Temporary outage in conversion webhooks while upgrading operator

[amisevsk]

Bug Report

What did you do?

Upgrade OLM-installed operator that serves conversion webhooks. To reproduce:

1. Create subscription for DevWorkspace Operator

   cat <<EOF | oc apply -f -                                                                                                                          
   apiVersion: operators.coreos.com/v1alpha1
   kind: Subscription
   metadata:
     name: devworkspace
     namespace: openshift-operators
   spec:
     channel: fast
     installPlanApproval: Manual
     name: devworkspace-operator
     source: redhat-operators
     sourceNamespace: openshift-marketplace
     startingCSV: devworkspace-operator.v0.16.0
   EOF

2. Approve initial install onto cluster (version v0.16.0)
========================
■ Requirement ■
In the bug report above, turn the paragraph that begins "Upgrade OLM-installed operator" into a short list that keeps its main facts.

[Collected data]
========================
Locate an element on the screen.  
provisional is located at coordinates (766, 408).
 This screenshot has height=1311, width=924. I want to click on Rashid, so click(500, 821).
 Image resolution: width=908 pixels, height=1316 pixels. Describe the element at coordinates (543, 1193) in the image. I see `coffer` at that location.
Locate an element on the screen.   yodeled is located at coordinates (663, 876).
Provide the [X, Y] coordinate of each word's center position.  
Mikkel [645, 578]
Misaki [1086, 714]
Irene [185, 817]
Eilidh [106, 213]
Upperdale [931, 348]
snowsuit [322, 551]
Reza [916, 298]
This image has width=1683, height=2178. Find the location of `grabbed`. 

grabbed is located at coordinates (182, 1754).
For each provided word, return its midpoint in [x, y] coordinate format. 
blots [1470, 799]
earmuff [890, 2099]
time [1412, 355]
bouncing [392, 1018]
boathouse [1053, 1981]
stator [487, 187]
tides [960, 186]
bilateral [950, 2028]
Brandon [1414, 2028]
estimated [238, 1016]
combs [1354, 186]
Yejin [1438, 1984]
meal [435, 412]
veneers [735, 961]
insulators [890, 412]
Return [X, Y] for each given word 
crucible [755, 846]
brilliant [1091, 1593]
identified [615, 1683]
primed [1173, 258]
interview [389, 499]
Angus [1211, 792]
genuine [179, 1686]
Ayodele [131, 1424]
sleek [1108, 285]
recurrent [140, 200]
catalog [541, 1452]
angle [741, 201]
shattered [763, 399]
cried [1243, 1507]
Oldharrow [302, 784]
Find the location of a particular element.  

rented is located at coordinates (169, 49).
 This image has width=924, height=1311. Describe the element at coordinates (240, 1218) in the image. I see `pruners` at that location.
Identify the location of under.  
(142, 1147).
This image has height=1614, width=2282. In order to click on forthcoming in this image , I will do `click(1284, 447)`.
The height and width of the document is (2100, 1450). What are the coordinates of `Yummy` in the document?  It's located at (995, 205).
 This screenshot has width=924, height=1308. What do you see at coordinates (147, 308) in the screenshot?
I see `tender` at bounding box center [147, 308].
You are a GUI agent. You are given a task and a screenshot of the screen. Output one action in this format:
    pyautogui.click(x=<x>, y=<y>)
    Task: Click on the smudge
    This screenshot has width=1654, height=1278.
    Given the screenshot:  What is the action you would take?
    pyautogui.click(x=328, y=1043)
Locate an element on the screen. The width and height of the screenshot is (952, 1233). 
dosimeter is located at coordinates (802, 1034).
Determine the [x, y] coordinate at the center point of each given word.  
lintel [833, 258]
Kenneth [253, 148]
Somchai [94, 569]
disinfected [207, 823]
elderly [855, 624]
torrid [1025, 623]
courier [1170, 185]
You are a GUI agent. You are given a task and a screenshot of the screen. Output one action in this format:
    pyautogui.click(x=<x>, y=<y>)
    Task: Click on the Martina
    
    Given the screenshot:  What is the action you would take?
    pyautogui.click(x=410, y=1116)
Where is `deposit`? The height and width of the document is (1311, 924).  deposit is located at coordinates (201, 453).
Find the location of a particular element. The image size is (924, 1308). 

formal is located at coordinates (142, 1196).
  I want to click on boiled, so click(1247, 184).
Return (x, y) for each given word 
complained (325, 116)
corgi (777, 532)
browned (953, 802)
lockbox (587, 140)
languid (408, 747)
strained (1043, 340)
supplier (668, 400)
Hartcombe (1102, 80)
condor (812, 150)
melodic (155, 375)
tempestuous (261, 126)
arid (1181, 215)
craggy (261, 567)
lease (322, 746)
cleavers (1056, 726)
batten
========================
■ Written solution ■
- Action: upgrading an operator installed through OLM
- The operator serves conversion webhooks
- Steps to reproduce follow